The CMA found these ‘pay-for-delay’ agreements deferred the threat of increased competition, and potentially deprived the NHS of the significant price falls that generally result from generic competition. In this case, when independent generic entry eventually took place, average paroxetine prices dropped by over 70% in 2 years.

Following today’s ruling, the case will now go back to the Competition Appeal Tribunal for a final judgment on the appeals.

Andrea Coscelli, Chief Executive at the CMA, said:

“This case shows our ongoing determination to take action against illegal behaviour by drug companies designed to stifle competition at the expense of the NHS. This has been a lengthy process, and we look forward to the CAT’s final judgment.

“Cracking down on harmful behaviour, such as pay-for-delay agreements, is essential to protect the NHS – and so UK taxpayers – from paying more than they should for an important medicine.”

The CMA currently has other, unrelated investigations open in relation to 7 other pharmaceutical drugs.

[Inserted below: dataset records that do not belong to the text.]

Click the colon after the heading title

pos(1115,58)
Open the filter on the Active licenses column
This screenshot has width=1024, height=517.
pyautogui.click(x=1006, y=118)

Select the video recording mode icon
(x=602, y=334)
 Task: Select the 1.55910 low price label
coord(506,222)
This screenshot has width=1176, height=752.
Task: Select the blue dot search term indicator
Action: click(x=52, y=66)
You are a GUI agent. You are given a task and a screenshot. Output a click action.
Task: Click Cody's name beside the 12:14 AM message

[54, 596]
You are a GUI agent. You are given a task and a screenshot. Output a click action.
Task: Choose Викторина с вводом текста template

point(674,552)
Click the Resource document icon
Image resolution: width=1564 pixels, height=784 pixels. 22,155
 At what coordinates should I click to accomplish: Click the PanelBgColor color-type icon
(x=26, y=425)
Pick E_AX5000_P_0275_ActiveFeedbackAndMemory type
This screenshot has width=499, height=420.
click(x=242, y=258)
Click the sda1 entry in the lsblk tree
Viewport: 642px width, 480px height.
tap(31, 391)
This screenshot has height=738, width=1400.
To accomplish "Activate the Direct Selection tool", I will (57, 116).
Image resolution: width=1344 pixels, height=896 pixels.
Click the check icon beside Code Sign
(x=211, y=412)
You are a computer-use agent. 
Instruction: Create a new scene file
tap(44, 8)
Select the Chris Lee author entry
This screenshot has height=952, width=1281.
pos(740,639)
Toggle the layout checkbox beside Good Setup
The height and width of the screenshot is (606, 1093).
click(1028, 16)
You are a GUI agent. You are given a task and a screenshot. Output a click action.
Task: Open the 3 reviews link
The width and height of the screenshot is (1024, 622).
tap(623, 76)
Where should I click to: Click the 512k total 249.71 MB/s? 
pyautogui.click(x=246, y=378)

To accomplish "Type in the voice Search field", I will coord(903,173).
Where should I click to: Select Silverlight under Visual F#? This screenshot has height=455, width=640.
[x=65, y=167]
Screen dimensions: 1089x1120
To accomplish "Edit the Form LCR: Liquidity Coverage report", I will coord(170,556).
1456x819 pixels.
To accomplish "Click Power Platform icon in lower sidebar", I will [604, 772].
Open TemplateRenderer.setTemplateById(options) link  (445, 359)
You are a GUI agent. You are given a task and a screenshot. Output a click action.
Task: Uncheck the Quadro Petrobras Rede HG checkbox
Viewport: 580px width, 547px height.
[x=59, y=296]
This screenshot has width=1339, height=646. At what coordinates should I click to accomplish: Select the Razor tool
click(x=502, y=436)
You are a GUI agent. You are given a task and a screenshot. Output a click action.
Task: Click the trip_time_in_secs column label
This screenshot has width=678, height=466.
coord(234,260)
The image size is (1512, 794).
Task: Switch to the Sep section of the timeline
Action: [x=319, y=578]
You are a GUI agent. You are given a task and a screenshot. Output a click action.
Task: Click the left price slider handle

More information on this investigation can be found on the Paroxetine investigation case page.

Notes to editors:

  1. In 2016 GlaxoSmithKline and the generic suppliers – including GUK and Alpharma – appealed the CMA’s decision to the Competition Appeal Tribunal (CAT).
  2. The CAT then referred a series of questions to the Court of Justice of the European Union (under Article 267 of the Treaty on the Functioning of the European Union) about the application of law to these types of ‘pay for delay’ agreement.
  3. Today’s judgment follows the opinion from Advocate General Kokott from the Court of Justice of the European Union issued on 22 January.
  4. The payments made by GSK to the generic companies consisted of cash and other non-cash value transfers.
  5. Appeals against the CMA’s decision were brought by Glaxosmithkline Plc, Generics (UK) Limited, Xellia Pharmaceuticals APS/Alpharma LLC, Actavis UK Limited and Merck KGAA.